Témoignage de Liza, 21 ans, qui s’apprête à rejoindre le Canada pour aller passer quelques mois au sein de l’association les Impatients pour y découvrir l’art thérapie. Cette association vient en aide aux personnes atteintes de problèmes de santé mentale par le biais de l’expression artistique.

"21 ans et tout pour devenir quelqu’un, manque plus qu’à mettre les choses à leurs places.

J’ai commencé l’accompagnement sans trop savoir, quelques balises juste, pour délimiter le déroulement et les objectifs de la démarche.
Oui oui ça me plaît, je me dit « ça ne coûte rien d’essayer, tout ce que j’ai pour le moment c’est un sac doublé d’une envie de partir, quelqu’un pour me dire ce qu’il faut mettre dedans ne sera pas de trop ».

Je me retrouve en tête à tête avec Elise, il parait qu’il faut être sincère, ici c’est un espace de libre parole. Oui oui, j’entends, carrément, je suis POUR la libre parole. Pour moi ça sonne comme un idéal, on y croit sans imaginer que ce soit vraiment possible. On discute, j’ai l’impression de parler surtout de moi, ça me met un peu mal à l’aise. C’est qui en face de moi ? J’ai l’impression d’être un archétype, un cliché ambulant, un agglomérat de phrases toutes faites.

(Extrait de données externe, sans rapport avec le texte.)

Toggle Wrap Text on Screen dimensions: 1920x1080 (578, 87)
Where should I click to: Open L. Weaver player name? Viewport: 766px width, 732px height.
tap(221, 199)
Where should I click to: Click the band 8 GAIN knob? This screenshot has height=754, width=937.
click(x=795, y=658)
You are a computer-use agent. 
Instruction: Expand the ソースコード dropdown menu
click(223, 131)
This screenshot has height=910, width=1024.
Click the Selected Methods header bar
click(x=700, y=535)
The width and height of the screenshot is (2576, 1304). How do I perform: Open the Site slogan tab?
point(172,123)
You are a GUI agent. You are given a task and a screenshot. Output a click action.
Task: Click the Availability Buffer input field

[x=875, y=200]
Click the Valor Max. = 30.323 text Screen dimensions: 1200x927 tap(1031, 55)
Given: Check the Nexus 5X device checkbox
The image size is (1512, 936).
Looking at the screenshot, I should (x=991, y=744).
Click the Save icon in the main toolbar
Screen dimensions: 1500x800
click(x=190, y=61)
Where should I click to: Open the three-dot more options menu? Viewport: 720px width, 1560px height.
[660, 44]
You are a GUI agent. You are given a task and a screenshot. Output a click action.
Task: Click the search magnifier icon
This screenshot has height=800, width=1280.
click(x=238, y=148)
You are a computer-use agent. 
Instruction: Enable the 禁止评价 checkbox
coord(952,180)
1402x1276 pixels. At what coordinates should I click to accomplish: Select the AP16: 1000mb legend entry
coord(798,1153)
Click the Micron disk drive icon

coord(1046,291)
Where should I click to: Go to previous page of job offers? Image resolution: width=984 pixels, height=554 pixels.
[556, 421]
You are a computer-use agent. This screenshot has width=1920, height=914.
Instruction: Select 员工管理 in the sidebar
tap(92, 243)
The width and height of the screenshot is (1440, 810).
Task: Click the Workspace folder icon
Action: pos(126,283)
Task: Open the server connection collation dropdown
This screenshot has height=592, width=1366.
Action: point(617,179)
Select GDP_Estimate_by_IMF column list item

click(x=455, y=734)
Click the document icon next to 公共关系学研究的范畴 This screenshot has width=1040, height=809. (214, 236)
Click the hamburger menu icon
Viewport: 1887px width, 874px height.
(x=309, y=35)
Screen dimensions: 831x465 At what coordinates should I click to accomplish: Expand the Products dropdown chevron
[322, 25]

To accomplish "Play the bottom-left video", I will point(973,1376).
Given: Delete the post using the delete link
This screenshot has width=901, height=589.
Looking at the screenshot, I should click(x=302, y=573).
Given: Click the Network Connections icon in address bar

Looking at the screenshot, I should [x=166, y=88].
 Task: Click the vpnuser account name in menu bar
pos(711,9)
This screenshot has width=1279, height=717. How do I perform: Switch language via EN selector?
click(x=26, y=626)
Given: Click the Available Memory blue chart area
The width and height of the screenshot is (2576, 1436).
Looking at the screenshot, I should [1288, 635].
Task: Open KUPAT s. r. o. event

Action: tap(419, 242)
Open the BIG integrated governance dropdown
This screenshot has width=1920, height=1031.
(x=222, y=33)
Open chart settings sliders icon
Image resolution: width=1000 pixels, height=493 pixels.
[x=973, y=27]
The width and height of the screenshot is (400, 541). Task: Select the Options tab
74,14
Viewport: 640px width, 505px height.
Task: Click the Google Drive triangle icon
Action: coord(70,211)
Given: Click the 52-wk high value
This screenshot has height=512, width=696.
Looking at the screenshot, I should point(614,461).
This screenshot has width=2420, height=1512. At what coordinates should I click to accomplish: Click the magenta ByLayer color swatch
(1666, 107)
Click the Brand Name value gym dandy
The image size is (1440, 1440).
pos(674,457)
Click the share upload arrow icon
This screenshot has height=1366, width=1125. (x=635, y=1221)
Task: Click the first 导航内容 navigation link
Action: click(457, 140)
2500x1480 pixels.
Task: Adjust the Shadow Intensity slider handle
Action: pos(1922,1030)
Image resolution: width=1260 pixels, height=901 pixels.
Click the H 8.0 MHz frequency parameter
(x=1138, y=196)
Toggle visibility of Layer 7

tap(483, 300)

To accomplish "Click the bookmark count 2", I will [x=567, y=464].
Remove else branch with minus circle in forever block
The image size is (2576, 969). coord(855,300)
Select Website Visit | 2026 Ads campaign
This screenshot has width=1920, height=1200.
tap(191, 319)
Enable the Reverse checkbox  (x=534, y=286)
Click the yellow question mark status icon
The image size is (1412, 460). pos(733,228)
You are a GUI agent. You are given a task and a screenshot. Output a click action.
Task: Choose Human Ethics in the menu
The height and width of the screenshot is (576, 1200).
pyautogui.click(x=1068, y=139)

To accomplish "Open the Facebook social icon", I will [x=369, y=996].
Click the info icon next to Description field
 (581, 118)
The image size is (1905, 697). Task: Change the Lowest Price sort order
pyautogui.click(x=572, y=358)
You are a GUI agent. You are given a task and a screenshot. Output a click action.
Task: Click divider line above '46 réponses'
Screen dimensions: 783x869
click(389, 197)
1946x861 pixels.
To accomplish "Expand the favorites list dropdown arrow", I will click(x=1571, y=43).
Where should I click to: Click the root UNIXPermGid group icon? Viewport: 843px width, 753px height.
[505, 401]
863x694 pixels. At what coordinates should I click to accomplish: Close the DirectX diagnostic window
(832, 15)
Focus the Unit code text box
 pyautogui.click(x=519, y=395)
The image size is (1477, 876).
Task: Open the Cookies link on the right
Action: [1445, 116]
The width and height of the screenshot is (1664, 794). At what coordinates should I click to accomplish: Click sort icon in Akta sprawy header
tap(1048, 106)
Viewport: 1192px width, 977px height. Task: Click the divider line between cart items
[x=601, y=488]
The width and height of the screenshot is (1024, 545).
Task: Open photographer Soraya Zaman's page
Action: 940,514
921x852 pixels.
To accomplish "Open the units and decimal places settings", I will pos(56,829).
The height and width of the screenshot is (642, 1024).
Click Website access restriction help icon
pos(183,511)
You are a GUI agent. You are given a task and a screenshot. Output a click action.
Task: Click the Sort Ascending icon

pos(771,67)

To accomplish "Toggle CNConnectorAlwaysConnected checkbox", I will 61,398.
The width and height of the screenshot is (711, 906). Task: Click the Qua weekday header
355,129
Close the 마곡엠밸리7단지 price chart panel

Post adolescente en quête d’ailleurs, paye ton originalité, vise un peu ma sincérité.
J’ai moi-même du mal à me prendre au sérieux, je suis guindée de tous les côtés.
Des envies de voyage, de grand voyage, j’en ai déjà eu des centaines, mais jamais elles ne passaient le porche de la maison des histoires pour enfants, des aventures imaginaires, la barrière des possibles.

Et me voilà en face d’Elise qui me dit que le but, ici, c’est de savoir qu’est ce qui, au fond de moi, motive cette envie de partir, pour pouvoir construire ensemble, un projet qui soit, en quelque sorte, du sur mesure.
Pour et par soi. Je comprend très bien tout ce qu’elle me dit, ça semble logique mais j’ai jamais été pragmatique. L’audace des mots ça me connaît j’en ai plein les poches, mes mains, elles, y sont vissées bien aux chauds. Les premiers pas c’est pas mon dada, le concret ça me rend frileuse et petite souris.

Ce serait mentir que de dire que je me suis directement prise au jeu, il m’a fallu un certain temps d’adaptation. Ça a quelque chose de déstabilisant l’intime quand on s’attendait au formel. Être soi-même ça s’apprend et je suis visiblement novice. Je déblatère mais le petits discours préparé au préalable ne semble pas faire son effet, un bout de moi aurait préféré qu’elle soit dupe.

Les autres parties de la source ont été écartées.